Градоначальник рассыпался передо мной в улыбках и вежливостях, однако стол к позднему обеду – до которого мне пришлось еще выслушать его рассуждения на разные темы и совершить экскурсию по обширному хозяйству, – накрыл довольно скудный, заставив меня призадуматься: то ли хозяева при всем своем богатстве (а дом поражал роскошествами) и себе отказывают в еде, то ли хотят сэкономить на госте.
Вела все это хозяйство его жена, а сам он, как он сообщил мне, улыбаясь от уха до уха, питает склонность лишь к пчеловодству, и кабы не служебные обязанности, с пасеки бы не выходил.
Жена его и в самом деле заправляла хозяйством – огромная, как бегемот (сей африканский зверь был мне знаком по изображениям, кои я видел, разглядывая иллюстрированные фолианты в библиотеке герцога Брауншвейгского), она тяжело шагала по дому, каждым своим шагом грозя проломить пол и провалиться под землю. Дворня спешила угодить хозяйке и опрометью бросалась исполнять все ее распоряжения. Впрочем, дело тут, наверно, было не в самом желании угодить, а в страхе, который они испытывали перед этим грозным управителем в юбке.
Прежде чем налить мне перед обедом по русскому обычаю чарку горькой, хозяин вдруг посерьезнел и спросил меня, не англичанин ли я часом. Я его заверил, что мы, Мюнхгаузены, происходим из Нижней Саксонии и в Англии никто из нас отродясь не бывал.

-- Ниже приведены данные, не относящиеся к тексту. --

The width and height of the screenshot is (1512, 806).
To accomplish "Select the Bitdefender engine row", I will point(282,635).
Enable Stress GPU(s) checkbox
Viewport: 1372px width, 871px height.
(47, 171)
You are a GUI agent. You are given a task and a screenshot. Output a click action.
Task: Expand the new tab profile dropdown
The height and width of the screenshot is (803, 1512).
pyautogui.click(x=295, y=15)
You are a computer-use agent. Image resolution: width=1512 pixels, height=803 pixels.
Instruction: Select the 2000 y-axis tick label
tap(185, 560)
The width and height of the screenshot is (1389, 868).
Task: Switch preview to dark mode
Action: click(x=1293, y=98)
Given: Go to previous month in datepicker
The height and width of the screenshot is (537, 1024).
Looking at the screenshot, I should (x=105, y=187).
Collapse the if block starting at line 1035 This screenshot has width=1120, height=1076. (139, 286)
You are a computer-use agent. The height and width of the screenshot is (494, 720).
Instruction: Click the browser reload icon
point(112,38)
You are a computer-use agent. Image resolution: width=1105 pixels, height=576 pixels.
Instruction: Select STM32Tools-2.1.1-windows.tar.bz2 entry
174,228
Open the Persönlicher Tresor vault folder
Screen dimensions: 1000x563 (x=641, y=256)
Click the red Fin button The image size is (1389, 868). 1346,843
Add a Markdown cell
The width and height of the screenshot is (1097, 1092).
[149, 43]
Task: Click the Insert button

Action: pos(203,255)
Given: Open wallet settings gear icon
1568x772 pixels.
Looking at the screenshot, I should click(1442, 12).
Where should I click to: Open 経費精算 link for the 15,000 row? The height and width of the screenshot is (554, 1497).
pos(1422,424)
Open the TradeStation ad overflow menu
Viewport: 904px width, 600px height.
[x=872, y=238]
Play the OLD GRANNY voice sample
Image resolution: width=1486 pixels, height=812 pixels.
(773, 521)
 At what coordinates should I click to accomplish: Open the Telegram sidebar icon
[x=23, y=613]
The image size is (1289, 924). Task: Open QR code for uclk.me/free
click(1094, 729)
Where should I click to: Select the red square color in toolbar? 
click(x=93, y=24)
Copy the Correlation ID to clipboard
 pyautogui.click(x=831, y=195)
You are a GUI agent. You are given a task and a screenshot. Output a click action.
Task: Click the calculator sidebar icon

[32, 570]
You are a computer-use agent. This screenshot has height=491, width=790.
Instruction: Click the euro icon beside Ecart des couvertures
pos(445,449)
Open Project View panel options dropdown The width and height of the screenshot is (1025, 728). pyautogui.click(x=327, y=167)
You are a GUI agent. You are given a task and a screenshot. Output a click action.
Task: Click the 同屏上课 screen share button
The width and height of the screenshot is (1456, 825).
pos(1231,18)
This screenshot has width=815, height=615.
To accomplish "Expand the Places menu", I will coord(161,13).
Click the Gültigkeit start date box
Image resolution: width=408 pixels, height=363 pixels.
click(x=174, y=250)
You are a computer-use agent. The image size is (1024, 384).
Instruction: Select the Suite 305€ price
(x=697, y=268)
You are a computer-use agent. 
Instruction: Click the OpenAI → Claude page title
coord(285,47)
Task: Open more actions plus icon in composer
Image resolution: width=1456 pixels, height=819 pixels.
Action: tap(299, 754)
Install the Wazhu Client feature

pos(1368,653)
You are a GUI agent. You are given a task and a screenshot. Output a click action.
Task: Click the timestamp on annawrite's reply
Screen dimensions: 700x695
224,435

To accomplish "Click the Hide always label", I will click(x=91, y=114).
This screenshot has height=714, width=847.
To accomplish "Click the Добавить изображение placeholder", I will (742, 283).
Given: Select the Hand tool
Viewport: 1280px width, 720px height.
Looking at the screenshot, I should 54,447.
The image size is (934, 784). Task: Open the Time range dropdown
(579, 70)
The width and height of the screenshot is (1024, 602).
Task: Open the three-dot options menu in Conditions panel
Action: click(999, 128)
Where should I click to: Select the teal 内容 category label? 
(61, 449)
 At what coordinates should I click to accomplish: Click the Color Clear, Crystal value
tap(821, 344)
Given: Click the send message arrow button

На лице градоначальника появилась гримаса облегчения – именно гримаса, потому что у него было очень странное лицо, похожее на ожившую оладью.
Я поинтересовался, чем был вызван его вопрос. Он ответил, что сызмальства терпеть не может англичан. Что ихняя, мол, королева Лизаветка отказала царю-батюшке Иоанну Васильевичу, когда тот, сердешный, снизошел до нее, сделав ей предложение руки и сердца. Она на седьмом небе должна была быть от счастия – такую честь ей оказали, а она, мол, свою аглицкую спесь напоказ выставила. Не пойду, сказала, за царя русского, мне и так хорошо. И хотя с тех пор уже минуло полтора века, но он, градоначальник, до сего дня не может простить этого англичанам и до конца своих дней (который, впрочем, благодаря крепости его здоровья и духа в ближайшие годы никак не предвидится) будет питать сие чувство к неблагодарному народу островитян, проявившему такое небрежение к великому государю, да воздастся им за это полной мерой.
(Возвращаясь назад, скажу, что когда градоначальник проводил меня по своему громадному дому, более всего мне запомнилось обилие портретов Ивана Васильевича, к коему градоначальник, видимо, действительно питал искреннюю любовь и почтение. Я увидел изображения Ивана Васильевича при посажении на кол десятков его супротивников, при отсечении голов непокорным боярам, при сожжении проигравших битву воевод, при колесовании высокомерных европейских послов... и так далее без числа, поскольку не было числа и комнатам в доме.